Turn the lines from the one containing "You are a computer-use" through the one containing "[x=157, y=165]", both included, into a Markdown table with the columns No. and Line. Put a running row number in No. and the text of each line in Line, and skip any blank lines.

Data supplied >>
- - - - - - -

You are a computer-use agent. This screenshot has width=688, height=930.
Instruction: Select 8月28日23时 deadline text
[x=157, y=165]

- - - - - - -

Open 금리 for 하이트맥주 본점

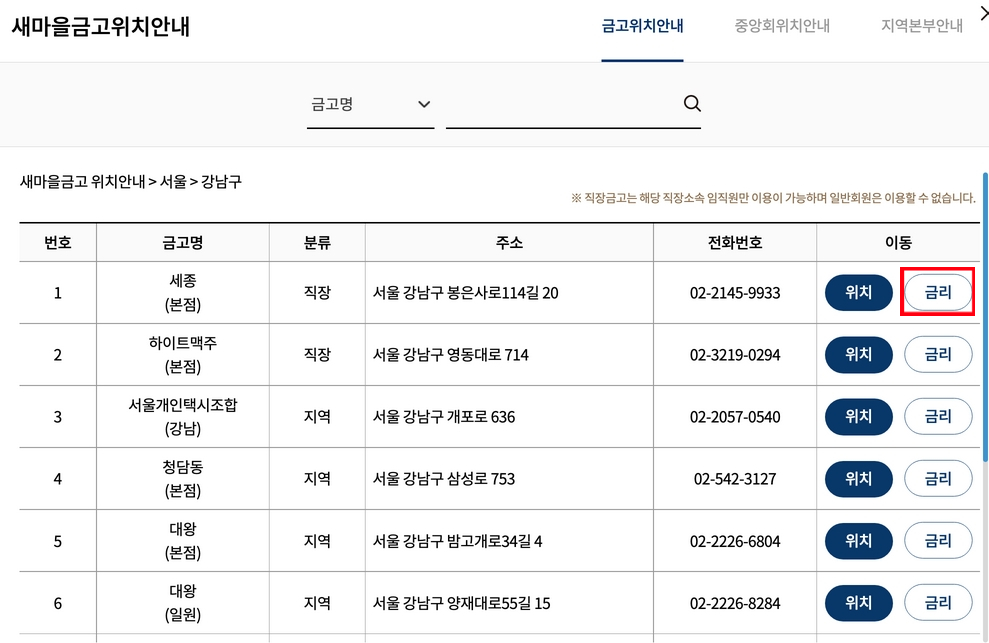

- - - - - - -

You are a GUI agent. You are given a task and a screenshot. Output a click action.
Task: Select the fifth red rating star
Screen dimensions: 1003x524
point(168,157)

- - - - - - -

Output of the exercise >>
| No. | Line |
|---|---|
| 1 | You are a computer-use agent. This screenshot has width=688, height=930. |
| 2 | Instruction: Select 8月28日23时 deadline text |
| 3 | [x=157, y=165] |